EPISODE 755 THE KAURI FORESTS OF NEW ZEALAND…ALMOST ALL GONE NOW….1,000 YEAR OLD TREES.
alan skeoch
March 1, 2023

Even veteran loggers had never seen trees like the Kauri trees of New Zealand. Ancient…some had been growing for
a thousand years and were so huge that it took 6 men with special extended cross cut saws to cut them down. The trees
were sacred to the Maori people who made canoes from Kauri trees. Europeans marvelled at the clean grain of these behemoths
from which they built their houses and cities.
Today there are only 500 Kauri trees surviving in protected reserves. And they are all threatened by an insidious monster.
It is not human beings that threaten those few surviving trees. The incurable and fatal ‘kauri dieback disease’ has been detected as a
slow killer of the giants. No cure yet. In an attempt to give scientists time to find a cure, human beings are no longer allowed to
visit the protected forest. “We can but hope that good will be the final goal of ill”, as Tennyson wrote and I quote lest you have forgotten.
Oh, yet we trust that somehow good
Will be the final end of ill,
To pangs of nature, sins of will,
Defects of doubt, and taints of blood;
That nothing walks with aimless feet;
That not one life shall be destroy’d,
Or cast as rubbish to the void,
When God hath made the pile complete;
That not a worm is cloven in vain;
That not a moth with vain desire
Is shrivell’d in a fruitless fire,
Or but subserves another’s gain.
Behold, we know not anything;
I can but trust that good shall fall
At last—far off—at last, to all,
And every winter change to spring.
So runs my dream: but what am I?
An infant crying in the night:
An infant crying for the light:
And with no language but a cry.
(TENNYSON)
On our visit to New Zealand we made a short visit to the the outskirt forest. (I think beckon 1980’s) Taken there by distant relatives….very distant. The Freemans
and he Edwards families. Sadly We have lost contact with them due to the distractions of daily life. The only link that remains is this picture
and my middle name which is Edwards. They lived (or lived ) in Whangarei, North Island. relatives on my mothers side of the
family who migrated from Kington, Herefordshire at some time in the mid 19th century.

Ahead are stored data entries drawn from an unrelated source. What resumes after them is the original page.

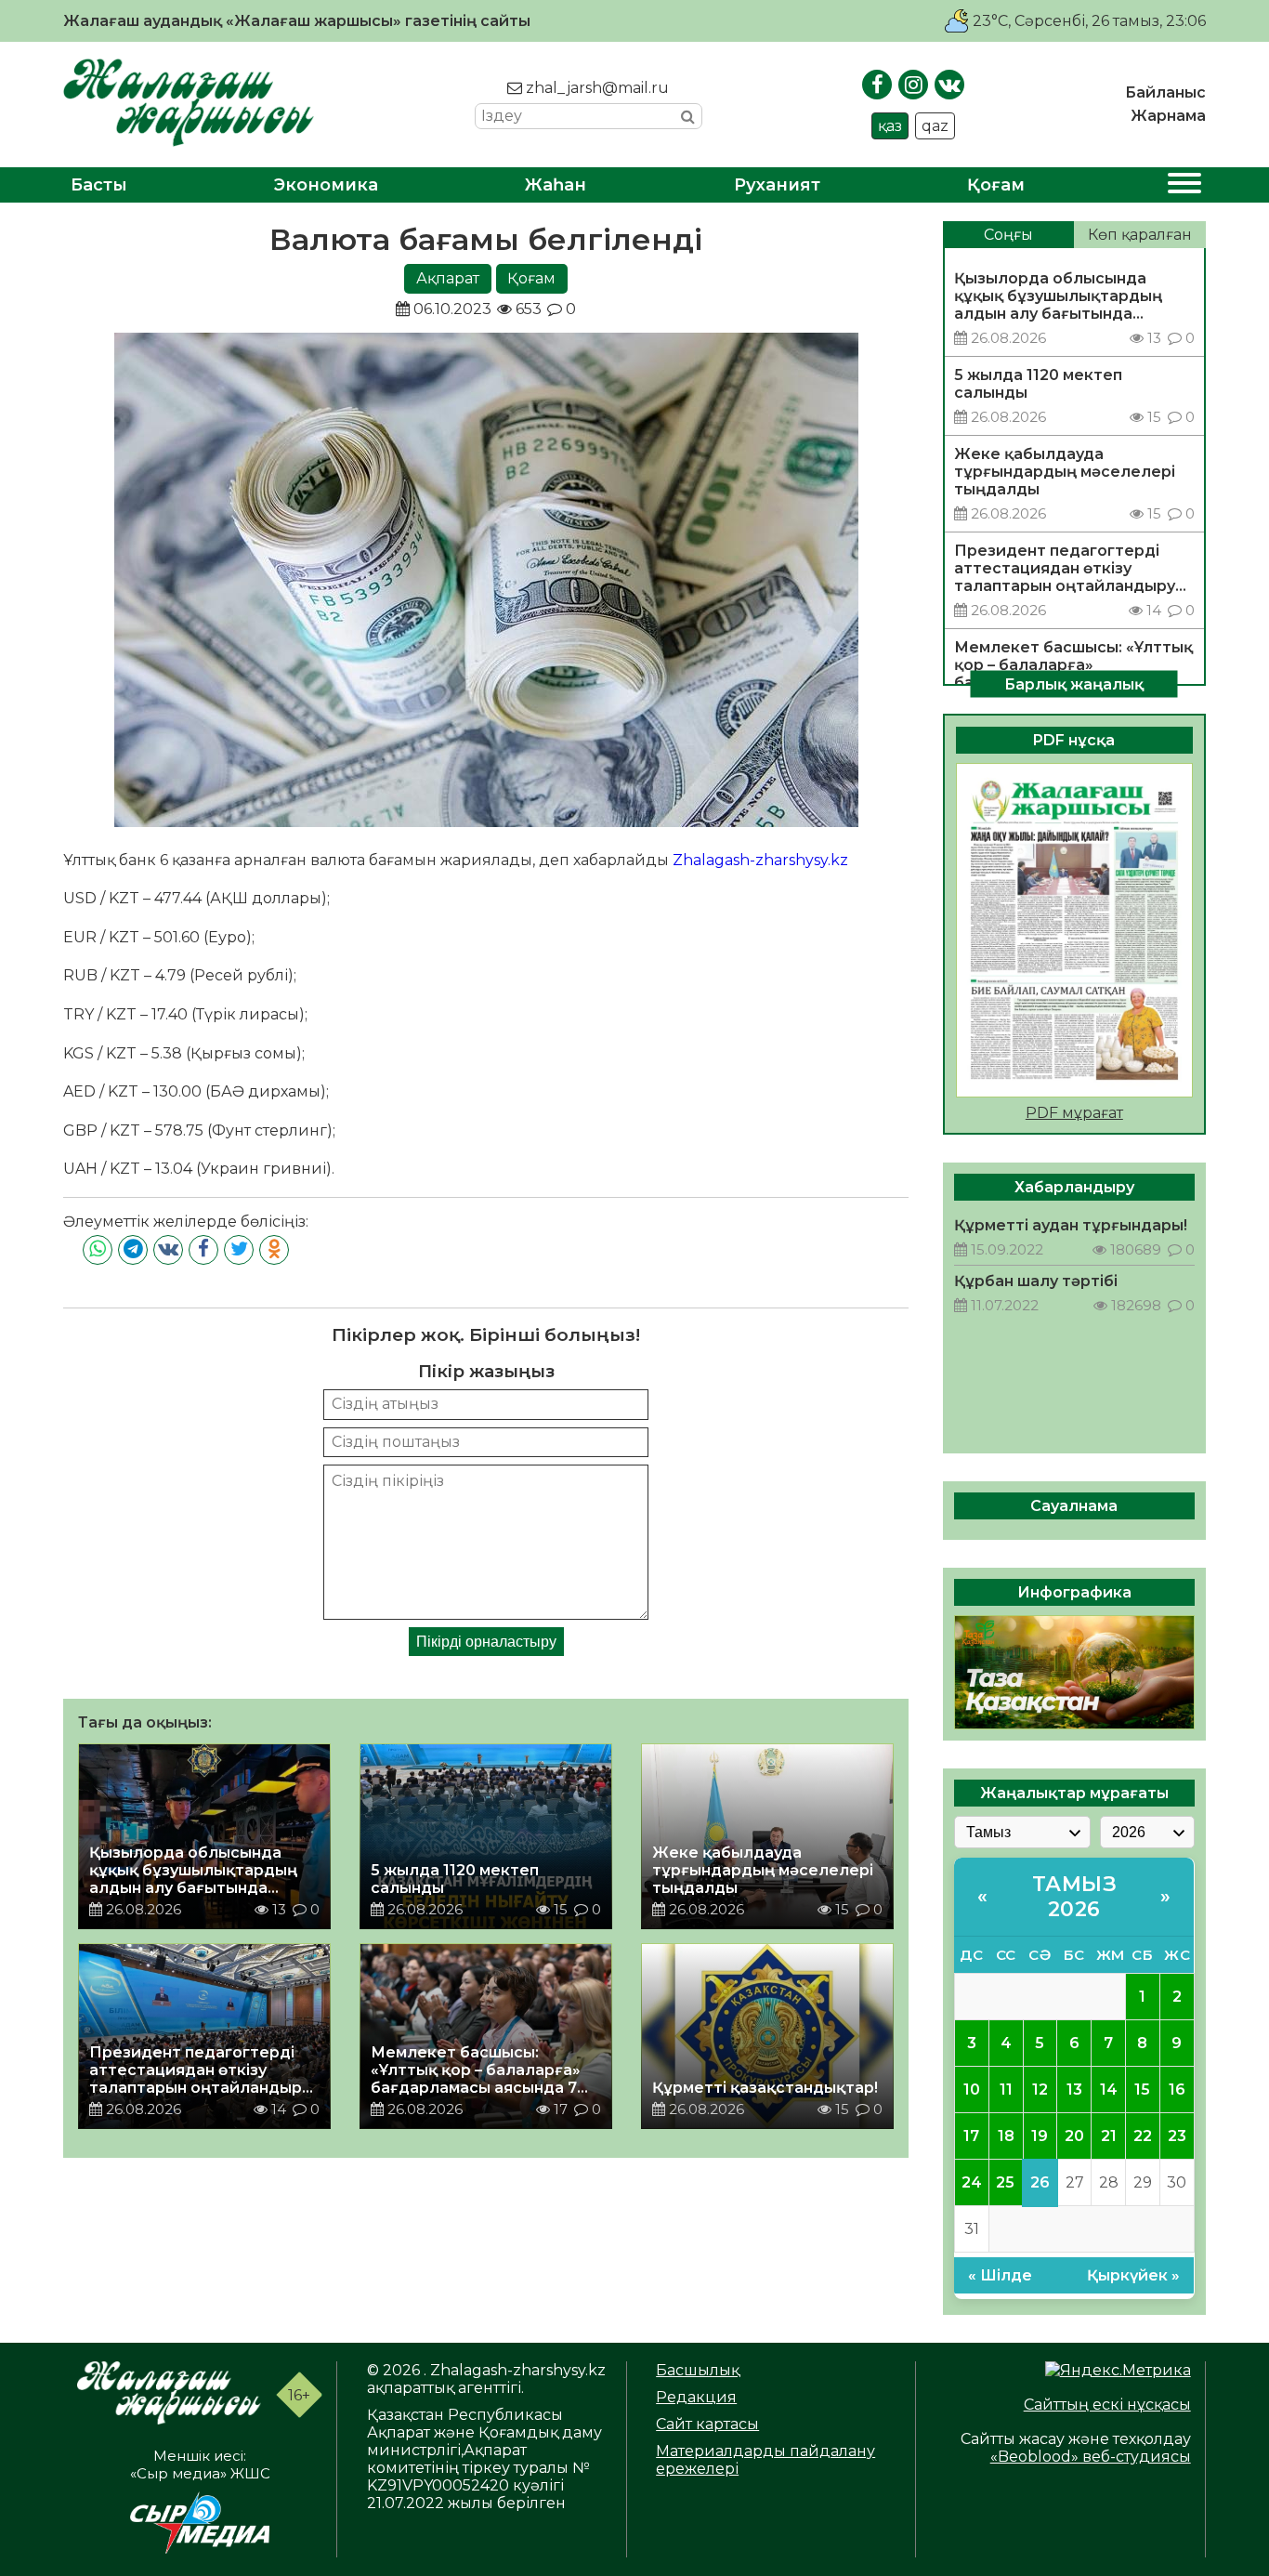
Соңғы (1008, 234)
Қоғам (996, 185)
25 (1005, 2182)
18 (1006, 2136)
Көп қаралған (1140, 234)
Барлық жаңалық (1074, 683)
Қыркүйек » (1133, 2275)
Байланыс (1165, 92)
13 (1074, 2089)
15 (1142, 2089)
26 (1040, 2182)
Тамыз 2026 (1075, 1897)
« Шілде (1000, 2275)
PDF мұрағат (1074, 1113)
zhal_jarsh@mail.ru (595, 88)
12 (1040, 2089)
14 (1109, 2089)
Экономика (326, 185)
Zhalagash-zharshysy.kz (760, 860)
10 (971, 2089)
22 (1142, 2136)
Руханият (777, 185)
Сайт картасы (707, 2424)
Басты (99, 185)
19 (1039, 2136)
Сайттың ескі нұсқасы (1107, 2404)
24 (972, 2182)
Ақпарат (447, 278)
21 (1109, 2136)
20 (1074, 2136)
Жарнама (1168, 116)
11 (1006, 2089)
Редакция (696, 2397)
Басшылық (697, 2370)
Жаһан (555, 185)
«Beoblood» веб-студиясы (1090, 2456)
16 (1177, 2089)
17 (971, 2136)
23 (1177, 2136)
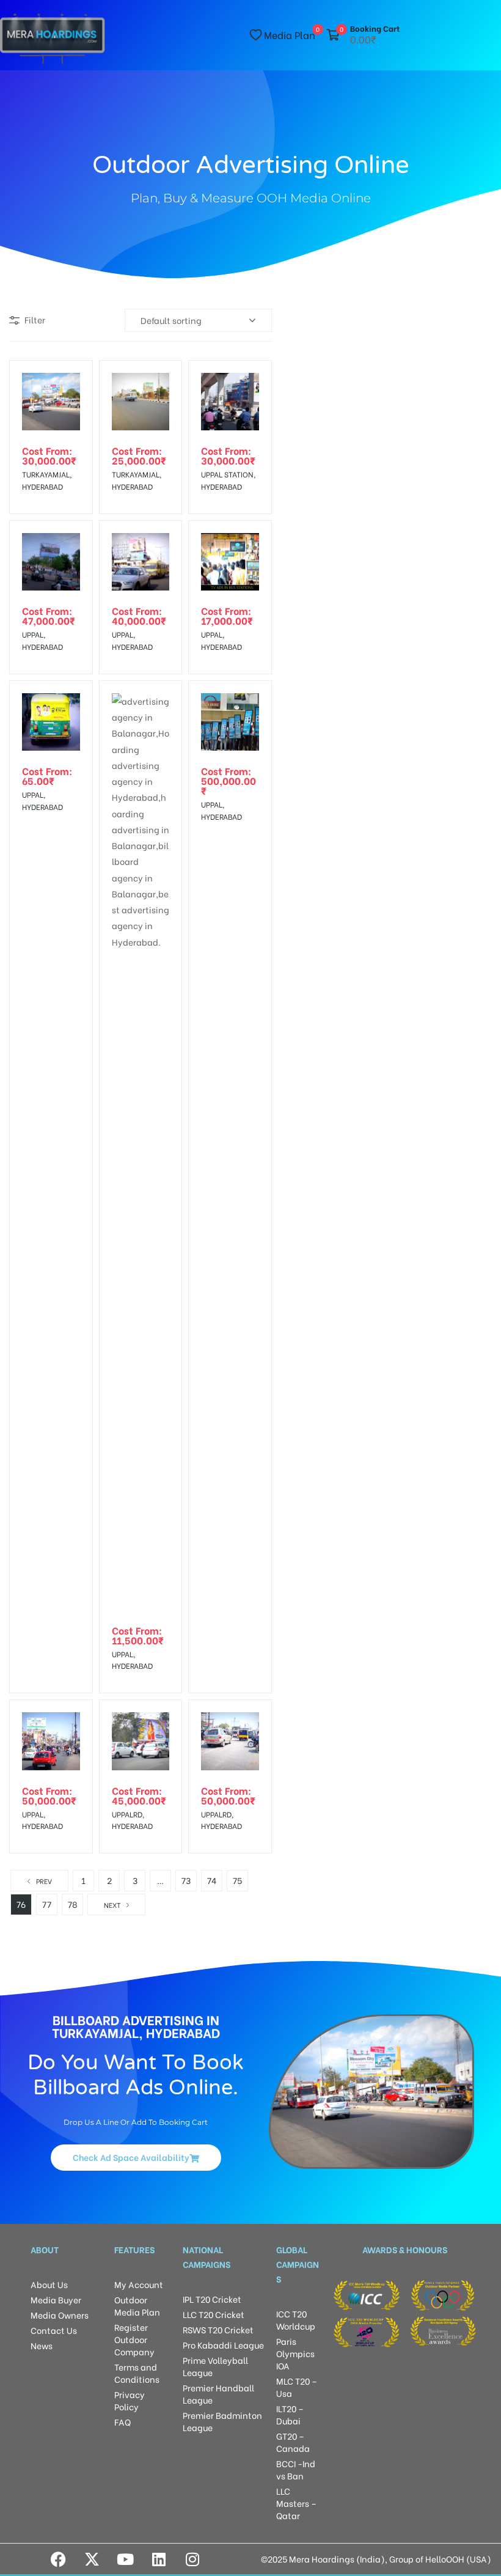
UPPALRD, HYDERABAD (132, 1820)
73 (186, 1880)
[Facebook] (58, 2559)
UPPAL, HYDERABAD (42, 640)
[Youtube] (125, 2559)
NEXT (112, 1905)
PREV (44, 1881)
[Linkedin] (159, 2559)
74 (211, 1880)
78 (73, 1903)
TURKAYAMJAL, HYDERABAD (46, 480)
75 (237, 1880)
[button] (136, 2157)
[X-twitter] (91, 2559)
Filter (34, 319)
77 (46, 1903)
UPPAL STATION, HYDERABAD (228, 480)
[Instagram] (192, 2559)
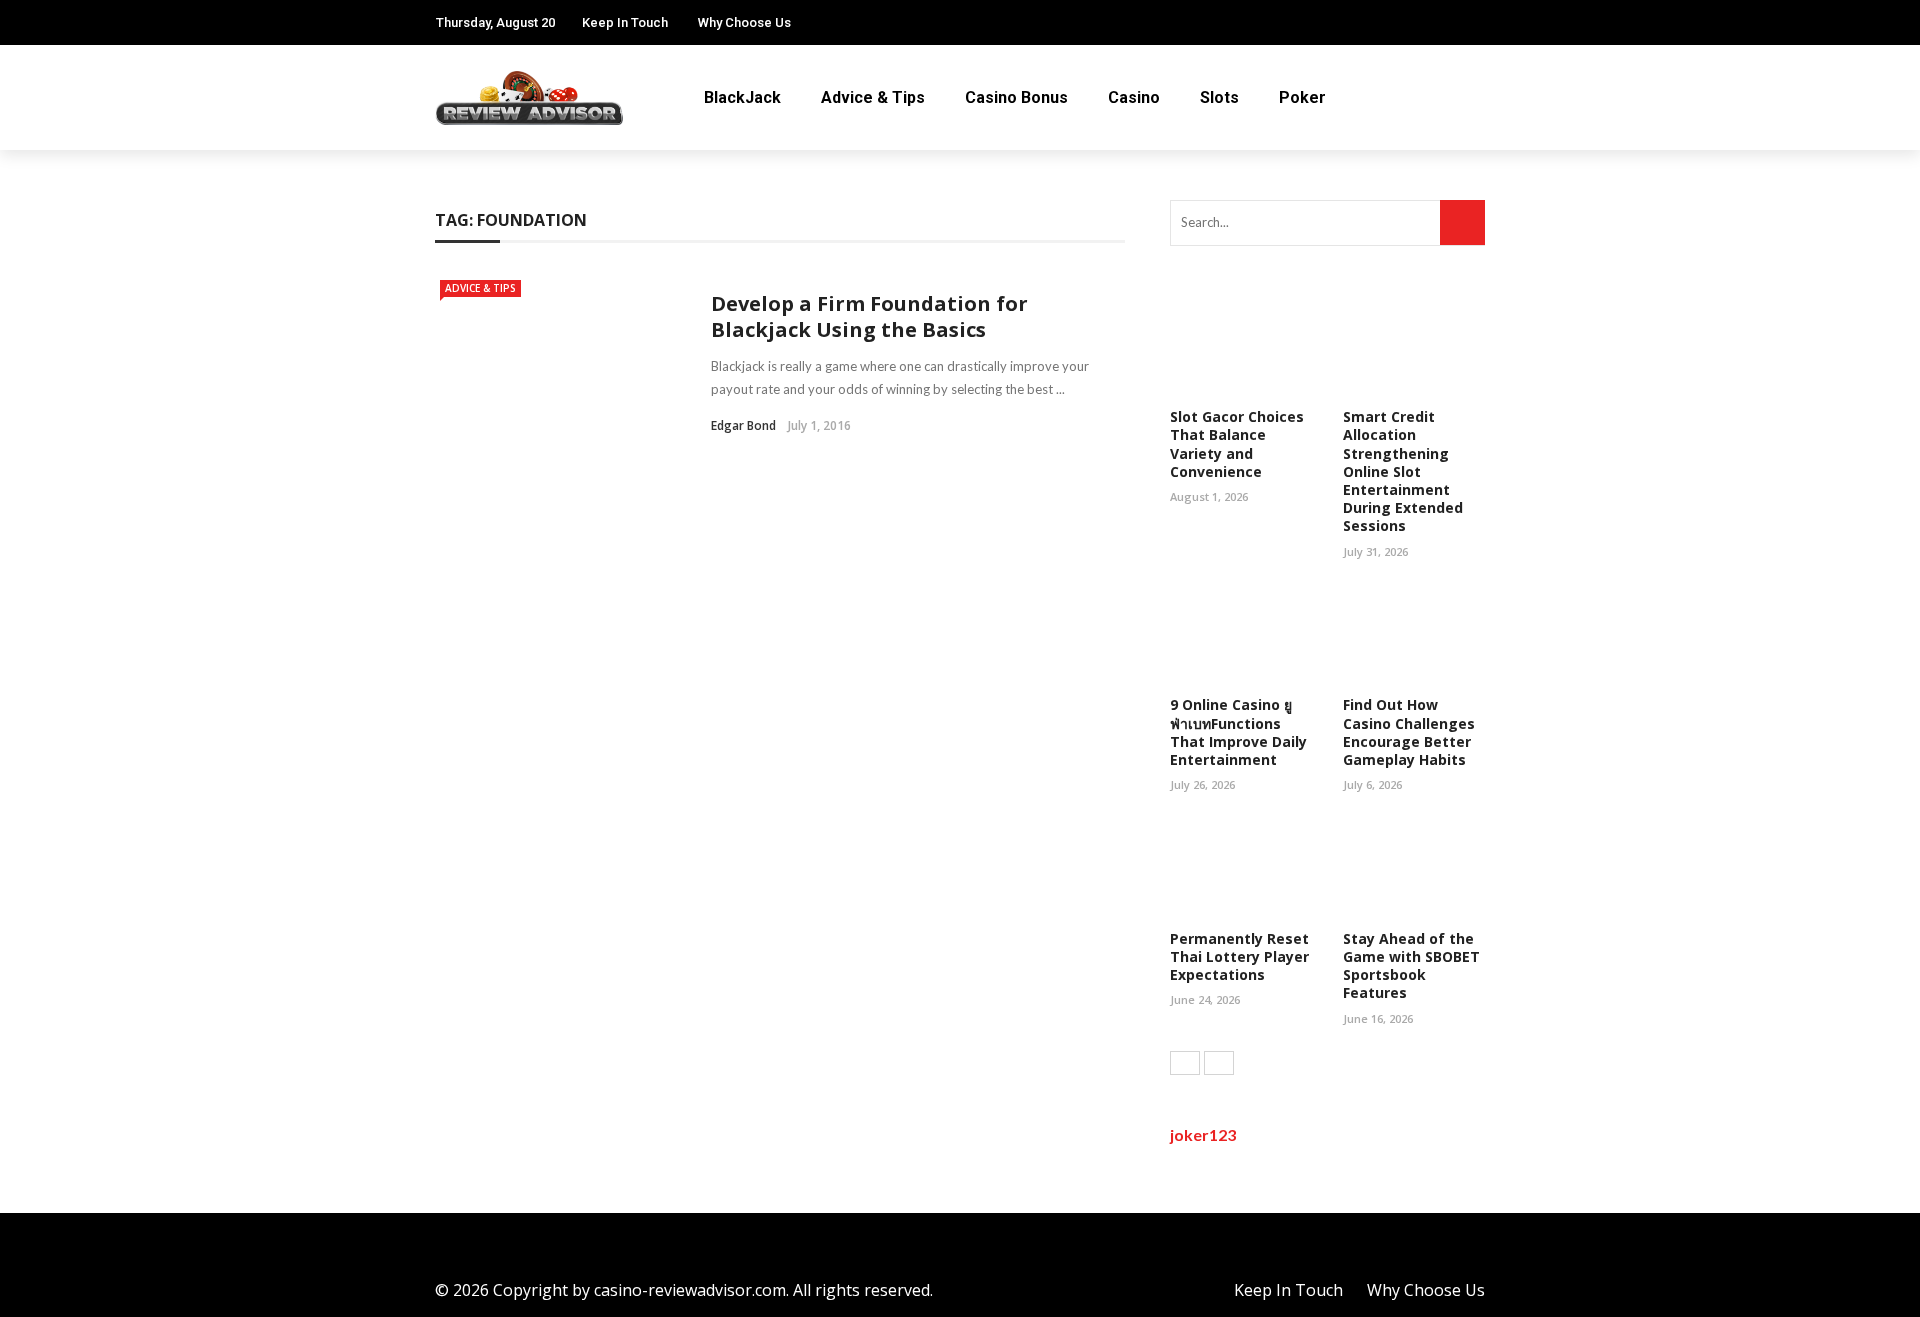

Mr. Edwards gave me a tiny block of a Kauri tree about the size of a small box of matches. It’s still around here ..somewhere.”
read on…the pictures will take your breath away. Perhaps make you cry.
alan

MY FAILURE: These are distant relatives of the Freemans and Edwards families. English on my mothers side of the family. They live or lived in Whangarie, North Island, Nw Zeldand.
The city with a hundred beaches. We visited then in mid 1980’s but lost contact. Like all Kiwis we met they were great hosts
and I regret we lost contact. It was this family that took us to the edge of a Kauri forest. My middle name is Edward which I Think is
a connection to the Edwards of New Zealand. But not sure.
Our Maori connection was much closer and so remembered more. Cousin Roy Skeoch did so much to be remembered as all family reading this Episode know so well.
His grave in Rotarura is so memorable. Perhaps Roberta Skeoch has a picture of her dad’s grave that I can share…so ornate.
Both our European and Maori relatives must lament the fate of the magnificent Kauri forests. Perhaps the next episode will feature the survivors.